After 35 years together, they still toured and recorded in the 2000s, until Shakespeare's death in 2021. In early 2005, they toured with Tony Rebel and Half Pint. During the summer of 2005, they toured Europe and the UK with Bunny Rugs, lead singer for Third World. During the fall of 2005 they were on the road with Sinéad O'Connor. in August 2006, they appeared with Don Carlos at the Reggae on the River festival, and in August 2007 they performed on a tour of the Western United States and Canada along with dancehall-soul singer and actress Cherine Anderson, including headlining Reggae Rising in Humboldt County and the Hollywood Bowl. They toured with Bitty McLean, the TAXI Gang, and in 2012, planned a Jamaican Legends tour throughout Europe, with jazz pianist Monty Alexander and guitarist Ernest Ranglin.

They have produced several new Jamaican artists for their Taxi label, as well as such as Elephant Man and Buju Banton, for whom they re-used their 1982 instrumental song "Unmetered Taxi" for the number one hit "Driver A". In 2006, they recorded with their original group, the Revolutionaries, to produce Horace Andy's new album Livin' It Up and produced several hits for Cherine Anderson. In 2007, they collaborated with the Italian rapper Jovanotti on the album Safari. They also produced tracks for Paul McCartney and Britney Spears. Sly and Robbie collaborated with the Ecuadorian singer-songwriter Cecilia Villar Eljuri, on several occasions; on her song "El Aire" from her 2008 album En Paz, in 2012 on her song "Empuja" from Fuerte and in 2016 on her song "Quiero Saber" from La Lucha. Sung in Spanish, these songs quickly charted on Worldbeat and Latin Alternative international radio. Sly and Robbie worked on Brazilian singer-songwriter Vanessa da Mata's third album Sim, bringing their own feel to several tracks. Partially recorded in Kingston, Jamaica, Sim was released on 28 May 2007 by Sony BMG.

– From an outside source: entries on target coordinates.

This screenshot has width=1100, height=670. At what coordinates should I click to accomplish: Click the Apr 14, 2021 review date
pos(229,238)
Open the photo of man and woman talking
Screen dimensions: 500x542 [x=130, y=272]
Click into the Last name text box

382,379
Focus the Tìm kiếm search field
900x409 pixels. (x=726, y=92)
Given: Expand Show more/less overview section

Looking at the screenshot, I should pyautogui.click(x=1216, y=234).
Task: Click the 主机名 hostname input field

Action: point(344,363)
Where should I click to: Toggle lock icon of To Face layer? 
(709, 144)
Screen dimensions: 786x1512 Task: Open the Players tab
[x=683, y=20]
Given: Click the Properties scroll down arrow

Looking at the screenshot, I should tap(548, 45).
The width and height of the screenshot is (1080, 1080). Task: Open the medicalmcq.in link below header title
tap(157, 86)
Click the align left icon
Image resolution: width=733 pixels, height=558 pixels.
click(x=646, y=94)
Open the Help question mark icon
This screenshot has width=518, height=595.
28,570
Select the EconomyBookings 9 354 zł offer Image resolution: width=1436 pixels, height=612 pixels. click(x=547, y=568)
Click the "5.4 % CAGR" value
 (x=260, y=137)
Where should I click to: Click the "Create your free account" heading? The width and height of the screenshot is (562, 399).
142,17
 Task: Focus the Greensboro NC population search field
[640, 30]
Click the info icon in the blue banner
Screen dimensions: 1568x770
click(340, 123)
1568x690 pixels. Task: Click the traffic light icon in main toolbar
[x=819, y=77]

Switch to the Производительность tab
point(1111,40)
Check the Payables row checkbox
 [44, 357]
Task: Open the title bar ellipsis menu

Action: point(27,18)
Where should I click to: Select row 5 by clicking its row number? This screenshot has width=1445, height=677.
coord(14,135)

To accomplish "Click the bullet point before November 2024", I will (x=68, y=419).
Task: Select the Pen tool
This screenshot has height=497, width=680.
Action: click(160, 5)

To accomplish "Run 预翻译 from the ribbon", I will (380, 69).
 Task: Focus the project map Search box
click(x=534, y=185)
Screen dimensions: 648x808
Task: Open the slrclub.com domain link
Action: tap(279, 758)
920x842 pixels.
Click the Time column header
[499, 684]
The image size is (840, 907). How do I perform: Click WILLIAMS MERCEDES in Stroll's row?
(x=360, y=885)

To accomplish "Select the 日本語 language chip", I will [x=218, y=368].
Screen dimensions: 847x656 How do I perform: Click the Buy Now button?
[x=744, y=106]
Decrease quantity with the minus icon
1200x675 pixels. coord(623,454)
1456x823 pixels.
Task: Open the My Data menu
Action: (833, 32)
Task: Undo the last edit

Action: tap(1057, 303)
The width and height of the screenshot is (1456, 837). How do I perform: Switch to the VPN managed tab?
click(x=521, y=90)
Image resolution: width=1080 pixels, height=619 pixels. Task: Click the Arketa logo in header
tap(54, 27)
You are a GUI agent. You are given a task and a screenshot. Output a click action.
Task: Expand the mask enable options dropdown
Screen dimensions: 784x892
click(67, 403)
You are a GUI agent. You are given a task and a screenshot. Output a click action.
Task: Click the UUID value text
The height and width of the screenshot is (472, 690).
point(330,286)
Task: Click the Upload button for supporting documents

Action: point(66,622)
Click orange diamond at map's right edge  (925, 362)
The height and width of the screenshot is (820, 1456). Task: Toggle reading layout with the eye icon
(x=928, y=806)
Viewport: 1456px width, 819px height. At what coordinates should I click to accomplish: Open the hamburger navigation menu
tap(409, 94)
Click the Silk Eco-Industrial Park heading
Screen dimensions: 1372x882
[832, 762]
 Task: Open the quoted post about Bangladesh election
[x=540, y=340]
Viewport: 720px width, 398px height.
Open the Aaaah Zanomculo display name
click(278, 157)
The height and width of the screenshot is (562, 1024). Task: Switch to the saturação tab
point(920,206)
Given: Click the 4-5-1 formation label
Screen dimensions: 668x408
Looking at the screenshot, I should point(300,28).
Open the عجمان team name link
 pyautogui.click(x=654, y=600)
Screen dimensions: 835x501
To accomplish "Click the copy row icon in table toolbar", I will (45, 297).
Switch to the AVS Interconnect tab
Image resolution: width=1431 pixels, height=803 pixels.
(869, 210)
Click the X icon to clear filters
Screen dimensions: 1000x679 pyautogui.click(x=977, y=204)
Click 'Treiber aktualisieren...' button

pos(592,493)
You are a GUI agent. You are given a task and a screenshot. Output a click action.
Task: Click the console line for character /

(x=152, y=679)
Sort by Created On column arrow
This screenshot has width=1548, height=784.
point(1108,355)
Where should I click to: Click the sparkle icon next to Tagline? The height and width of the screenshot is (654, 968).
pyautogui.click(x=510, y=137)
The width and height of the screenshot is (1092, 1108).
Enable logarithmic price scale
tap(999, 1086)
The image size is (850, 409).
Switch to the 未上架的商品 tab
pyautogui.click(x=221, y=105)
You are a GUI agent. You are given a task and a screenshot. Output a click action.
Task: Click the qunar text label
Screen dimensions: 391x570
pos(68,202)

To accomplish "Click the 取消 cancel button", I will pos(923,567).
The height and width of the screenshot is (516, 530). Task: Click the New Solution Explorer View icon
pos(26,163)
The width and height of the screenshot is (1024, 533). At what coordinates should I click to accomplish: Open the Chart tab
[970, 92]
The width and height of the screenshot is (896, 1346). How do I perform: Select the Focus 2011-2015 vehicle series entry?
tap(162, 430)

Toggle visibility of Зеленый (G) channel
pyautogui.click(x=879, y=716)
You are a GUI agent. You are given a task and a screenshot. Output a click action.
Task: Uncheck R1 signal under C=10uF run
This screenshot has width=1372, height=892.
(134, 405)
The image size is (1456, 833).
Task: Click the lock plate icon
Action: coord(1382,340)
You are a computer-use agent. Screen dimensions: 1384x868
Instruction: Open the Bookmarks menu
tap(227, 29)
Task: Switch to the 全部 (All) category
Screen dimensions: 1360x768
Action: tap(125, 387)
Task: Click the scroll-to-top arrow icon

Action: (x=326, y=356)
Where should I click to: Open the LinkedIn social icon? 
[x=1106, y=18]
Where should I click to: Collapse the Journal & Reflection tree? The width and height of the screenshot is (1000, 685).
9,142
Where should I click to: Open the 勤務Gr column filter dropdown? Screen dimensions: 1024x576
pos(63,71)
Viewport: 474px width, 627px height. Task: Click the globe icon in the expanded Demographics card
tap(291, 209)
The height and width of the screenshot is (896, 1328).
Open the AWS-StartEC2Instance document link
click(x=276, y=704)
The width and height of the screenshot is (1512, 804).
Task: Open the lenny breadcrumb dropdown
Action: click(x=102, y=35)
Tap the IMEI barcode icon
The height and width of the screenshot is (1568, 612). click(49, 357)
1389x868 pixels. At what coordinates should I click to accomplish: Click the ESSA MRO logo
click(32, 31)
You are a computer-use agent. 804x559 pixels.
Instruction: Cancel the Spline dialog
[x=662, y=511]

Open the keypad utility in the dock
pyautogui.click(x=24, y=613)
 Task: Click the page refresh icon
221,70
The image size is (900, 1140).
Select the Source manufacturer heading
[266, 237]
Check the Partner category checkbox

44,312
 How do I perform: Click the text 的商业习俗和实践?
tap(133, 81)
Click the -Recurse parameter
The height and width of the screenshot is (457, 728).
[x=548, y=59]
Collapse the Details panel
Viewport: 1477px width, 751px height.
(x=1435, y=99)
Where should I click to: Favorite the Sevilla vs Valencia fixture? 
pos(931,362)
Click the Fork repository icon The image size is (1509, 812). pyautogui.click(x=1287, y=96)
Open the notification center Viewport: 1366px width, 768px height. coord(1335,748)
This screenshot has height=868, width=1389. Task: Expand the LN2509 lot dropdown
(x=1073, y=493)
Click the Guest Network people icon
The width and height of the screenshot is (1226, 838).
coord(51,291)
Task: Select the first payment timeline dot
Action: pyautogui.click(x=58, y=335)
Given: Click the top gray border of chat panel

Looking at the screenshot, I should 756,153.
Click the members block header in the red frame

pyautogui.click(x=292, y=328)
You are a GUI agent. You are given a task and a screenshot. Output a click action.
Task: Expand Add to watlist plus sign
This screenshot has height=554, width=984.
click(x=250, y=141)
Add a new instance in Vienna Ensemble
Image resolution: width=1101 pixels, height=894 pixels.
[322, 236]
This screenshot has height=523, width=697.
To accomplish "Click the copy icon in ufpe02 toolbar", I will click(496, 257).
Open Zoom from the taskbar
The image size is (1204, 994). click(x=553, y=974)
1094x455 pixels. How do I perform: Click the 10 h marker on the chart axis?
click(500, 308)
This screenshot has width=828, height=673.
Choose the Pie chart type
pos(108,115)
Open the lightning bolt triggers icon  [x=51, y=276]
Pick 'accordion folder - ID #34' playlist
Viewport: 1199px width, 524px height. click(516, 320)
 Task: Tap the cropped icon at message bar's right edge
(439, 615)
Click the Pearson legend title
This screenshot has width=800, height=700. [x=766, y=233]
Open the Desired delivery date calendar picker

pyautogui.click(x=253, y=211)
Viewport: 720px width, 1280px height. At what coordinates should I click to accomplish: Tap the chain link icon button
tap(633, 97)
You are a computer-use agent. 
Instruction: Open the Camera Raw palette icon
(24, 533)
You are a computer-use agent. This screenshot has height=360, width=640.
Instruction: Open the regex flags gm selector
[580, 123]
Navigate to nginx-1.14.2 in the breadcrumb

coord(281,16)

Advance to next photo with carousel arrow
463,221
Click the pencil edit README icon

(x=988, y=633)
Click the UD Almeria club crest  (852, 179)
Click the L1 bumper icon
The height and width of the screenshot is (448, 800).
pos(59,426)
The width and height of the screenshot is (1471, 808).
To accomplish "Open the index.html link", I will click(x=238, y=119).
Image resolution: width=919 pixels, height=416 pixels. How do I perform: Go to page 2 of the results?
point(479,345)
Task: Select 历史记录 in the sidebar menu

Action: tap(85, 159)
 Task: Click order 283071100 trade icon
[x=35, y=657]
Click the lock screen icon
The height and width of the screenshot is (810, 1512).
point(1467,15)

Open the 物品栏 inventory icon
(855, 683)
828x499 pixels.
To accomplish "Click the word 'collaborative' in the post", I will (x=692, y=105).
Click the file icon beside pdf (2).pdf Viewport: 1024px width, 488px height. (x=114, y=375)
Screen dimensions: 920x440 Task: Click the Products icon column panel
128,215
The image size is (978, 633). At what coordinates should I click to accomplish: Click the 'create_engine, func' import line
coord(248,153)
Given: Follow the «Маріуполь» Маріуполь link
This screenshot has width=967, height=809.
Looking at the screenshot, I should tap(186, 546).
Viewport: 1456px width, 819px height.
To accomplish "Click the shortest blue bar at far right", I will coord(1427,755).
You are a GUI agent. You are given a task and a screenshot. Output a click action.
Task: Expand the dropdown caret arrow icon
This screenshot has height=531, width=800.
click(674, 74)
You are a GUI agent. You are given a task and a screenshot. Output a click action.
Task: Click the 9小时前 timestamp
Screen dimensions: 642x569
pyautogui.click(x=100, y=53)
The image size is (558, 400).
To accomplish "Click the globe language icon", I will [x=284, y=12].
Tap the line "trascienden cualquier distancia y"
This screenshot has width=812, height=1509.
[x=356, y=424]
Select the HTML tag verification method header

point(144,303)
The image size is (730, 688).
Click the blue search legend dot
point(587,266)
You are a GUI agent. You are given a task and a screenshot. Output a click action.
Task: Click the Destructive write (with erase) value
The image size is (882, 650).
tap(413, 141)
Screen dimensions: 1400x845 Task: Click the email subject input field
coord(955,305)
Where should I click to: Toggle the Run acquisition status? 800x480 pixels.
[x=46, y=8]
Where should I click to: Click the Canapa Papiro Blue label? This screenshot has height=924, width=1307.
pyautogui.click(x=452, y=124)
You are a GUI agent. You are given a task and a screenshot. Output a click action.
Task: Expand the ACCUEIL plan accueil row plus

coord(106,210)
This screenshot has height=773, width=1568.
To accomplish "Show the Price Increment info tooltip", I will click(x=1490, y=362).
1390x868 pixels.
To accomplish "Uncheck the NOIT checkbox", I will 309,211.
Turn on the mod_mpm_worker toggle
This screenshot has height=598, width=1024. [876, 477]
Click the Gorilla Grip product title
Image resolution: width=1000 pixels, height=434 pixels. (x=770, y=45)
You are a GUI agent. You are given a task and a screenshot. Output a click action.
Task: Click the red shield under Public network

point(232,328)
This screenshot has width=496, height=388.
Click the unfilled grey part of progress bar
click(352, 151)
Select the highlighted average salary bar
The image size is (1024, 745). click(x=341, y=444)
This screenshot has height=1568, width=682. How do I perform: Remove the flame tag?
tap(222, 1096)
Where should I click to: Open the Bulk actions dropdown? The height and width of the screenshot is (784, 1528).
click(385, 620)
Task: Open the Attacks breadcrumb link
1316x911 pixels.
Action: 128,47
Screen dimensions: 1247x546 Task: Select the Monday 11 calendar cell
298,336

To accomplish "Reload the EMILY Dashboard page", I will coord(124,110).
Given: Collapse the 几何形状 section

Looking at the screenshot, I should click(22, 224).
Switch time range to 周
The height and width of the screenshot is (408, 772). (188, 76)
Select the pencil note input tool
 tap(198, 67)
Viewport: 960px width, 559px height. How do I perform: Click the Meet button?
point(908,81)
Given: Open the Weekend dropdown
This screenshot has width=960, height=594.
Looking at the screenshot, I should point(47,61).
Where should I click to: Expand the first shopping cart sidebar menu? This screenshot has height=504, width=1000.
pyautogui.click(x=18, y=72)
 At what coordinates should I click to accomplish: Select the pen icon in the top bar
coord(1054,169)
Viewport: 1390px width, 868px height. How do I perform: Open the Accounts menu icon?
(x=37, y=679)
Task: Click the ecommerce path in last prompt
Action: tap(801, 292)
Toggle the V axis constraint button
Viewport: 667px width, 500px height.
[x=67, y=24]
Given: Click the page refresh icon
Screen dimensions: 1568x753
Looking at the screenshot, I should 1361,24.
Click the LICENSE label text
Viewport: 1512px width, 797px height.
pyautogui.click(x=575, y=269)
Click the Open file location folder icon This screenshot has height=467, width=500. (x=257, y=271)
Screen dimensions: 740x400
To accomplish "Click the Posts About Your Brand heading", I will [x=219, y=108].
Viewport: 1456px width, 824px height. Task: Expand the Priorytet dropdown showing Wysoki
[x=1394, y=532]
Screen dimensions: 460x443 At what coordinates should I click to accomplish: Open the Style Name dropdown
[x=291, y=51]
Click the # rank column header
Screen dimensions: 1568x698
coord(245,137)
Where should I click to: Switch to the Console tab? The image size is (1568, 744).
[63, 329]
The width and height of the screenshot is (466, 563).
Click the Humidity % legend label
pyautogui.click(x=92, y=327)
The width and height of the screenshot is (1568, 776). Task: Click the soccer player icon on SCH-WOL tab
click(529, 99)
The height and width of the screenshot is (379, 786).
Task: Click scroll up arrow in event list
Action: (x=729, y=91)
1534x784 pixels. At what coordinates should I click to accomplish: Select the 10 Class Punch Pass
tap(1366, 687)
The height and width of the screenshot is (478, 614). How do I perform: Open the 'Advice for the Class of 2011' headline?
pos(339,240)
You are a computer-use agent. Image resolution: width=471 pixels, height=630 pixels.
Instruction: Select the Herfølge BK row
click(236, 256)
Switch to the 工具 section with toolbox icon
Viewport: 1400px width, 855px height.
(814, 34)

In 2009, Movin' On, the new album by Bitty McLean, which they produced with McLean and their longtime friend and associate Guillaume Bougard, came out and was widely acclaimed as the best reggae album of the year. Sly and Robbie toured Japan, Morocco (Mawazine festival) and Europe with McLean to showcase the album. Sly and Robbie produced four songs on Cherine Anderson's EP The Introduction-Dubstyle. The second single "Shine on Jamaica", which was produced by the duo, peaked at number 1 for four weeks on both the South Florida Reggae charts, as well as the WAVS 1170 Reggae Charts. In 2012, they worked on Khalifa's album G.RIOT 2012 and Bitty McLean's album. Their 2014 project, Sly and Robbie presents No-Maddz, was released at the end of 2014.

They received their 11th Grammy Award nomination in 2014 for the album The Reggae Power. In October 2015, the duo received the Gold Musgrave Medal in recognition of their contribution to music.

In 2019, they collaborated with the reggae group Roots Radics on the album The Final Battle: Roots Radics vs. Sly & Robbie, produced by Hernan "Don Camel" Sforzini. The album was nominated for a Grammy.

== Discography ==

- Language Barrier (1985)
- Rhythm Killers (1987)
- Silent Assassin (1989)
- Friends (1998)
- Drum and Bass Strip to the Bone (1999)
- Version Born (2004)
- Rhythm Doubles (2006)
- Dubrising (2014)

== Appearances in media ==
Sly and Robbie appeared in the 2011 documentary Reggae Got Soul: The Story of Toots and the Maytals which was featured on BBC and described as "The untold story of one of the most influential artists ever to come out of Jamaica".